_Given data_
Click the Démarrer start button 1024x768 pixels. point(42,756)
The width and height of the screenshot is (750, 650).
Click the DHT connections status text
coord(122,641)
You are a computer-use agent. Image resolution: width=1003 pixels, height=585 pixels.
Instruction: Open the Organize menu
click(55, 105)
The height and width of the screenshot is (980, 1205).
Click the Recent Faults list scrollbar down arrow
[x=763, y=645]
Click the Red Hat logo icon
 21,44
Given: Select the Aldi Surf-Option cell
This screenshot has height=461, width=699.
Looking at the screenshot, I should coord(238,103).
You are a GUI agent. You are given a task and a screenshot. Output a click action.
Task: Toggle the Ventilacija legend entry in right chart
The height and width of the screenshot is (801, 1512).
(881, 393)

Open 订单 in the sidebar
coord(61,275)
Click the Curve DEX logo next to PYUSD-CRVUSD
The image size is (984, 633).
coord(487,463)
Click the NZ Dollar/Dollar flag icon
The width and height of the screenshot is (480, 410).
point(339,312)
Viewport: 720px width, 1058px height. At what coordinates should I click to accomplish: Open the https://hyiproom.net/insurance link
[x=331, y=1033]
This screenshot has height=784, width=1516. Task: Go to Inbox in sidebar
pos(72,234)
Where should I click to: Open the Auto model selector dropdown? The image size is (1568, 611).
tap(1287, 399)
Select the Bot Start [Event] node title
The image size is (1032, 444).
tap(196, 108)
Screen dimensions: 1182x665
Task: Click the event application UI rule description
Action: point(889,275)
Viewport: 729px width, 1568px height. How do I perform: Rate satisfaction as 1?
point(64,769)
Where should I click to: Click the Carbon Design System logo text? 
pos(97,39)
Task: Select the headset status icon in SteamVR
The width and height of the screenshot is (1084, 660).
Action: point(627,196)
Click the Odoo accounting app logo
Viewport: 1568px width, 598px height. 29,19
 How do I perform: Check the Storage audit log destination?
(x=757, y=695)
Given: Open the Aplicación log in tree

_Assigned task_
Output the material again, line for line.

_Task response_
Click the Démarrer start button 1024x768 pixels. point(42,756)
The width and height of the screenshot is (750, 650).
Click the DHT connections status text
coord(122,641)
You are a computer-use agent. Image resolution: width=1003 pixels, height=585 pixels.
Instruction: Open the Organize menu
click(55, 105)
The height and width of the screenshot is (980, 1205).
Click the Recent Faults list scrollbar down arrow
[x=763, y=645]
Click the Red Hat logo icon
 21,44
Given: Select the Aldi Surf-Option cell
This screenshot has height=461, width=699.
Looking at the screenshot, I should coord(238,103).
You are a GUI agent. You are given a task and a screenshot. Output a click action.
Task: Toggle the Ventilacija legend entry in right chart
The height and width of the screenshot is (801, 1512).
(881, 393)

Open 订单 in the sidebar
coord(61,275)
Click the Curve DEX logo next to PYUSD-CRVUSD
The image size is (984, 633).
coord(487,463)
Click the NZ Dollar/Dollar flag icon
The width and height of the screenshot is (480, 410).
point(339,312)
Viewport: 720px width, 1058px height. At what coordinates should I click to accomplish: Open the https://hyiproom.net/insurance link
[x=331, y=1033]
This screenshot has height=784, width=1516. Task: Go to Inbox in sidebar
pos(72,234)
Where should I click to: Open the Auto model selector dropdown? The image size is (1568, 611).
tap(1287, 399)
Select the Bot Start [Event] node title
The image size is (1032, 444).
tap(196, 108)
Screen dimensions: 1182x665
Task: Click the event application UI rule description
Action: point(889,275)
Viewport: 729px width, 1568px height. How do I perform: Rate satisfaction as 1?
point(64,769)
Where should I click to: Click the Carbon Design System logo text? 
pos(97,39)
Task: Select the headset status icon in SteamVR
The width and height of the screenshot is (1084, 660).
Action: point(627,196)
Click the Odoo accounting app logo
Viewport: 1568px width, 598px height. 29,19
 How do I perform: Check the Storage audit log destination?
(x=757, y=695)
Given: Open the Aplicación log in tree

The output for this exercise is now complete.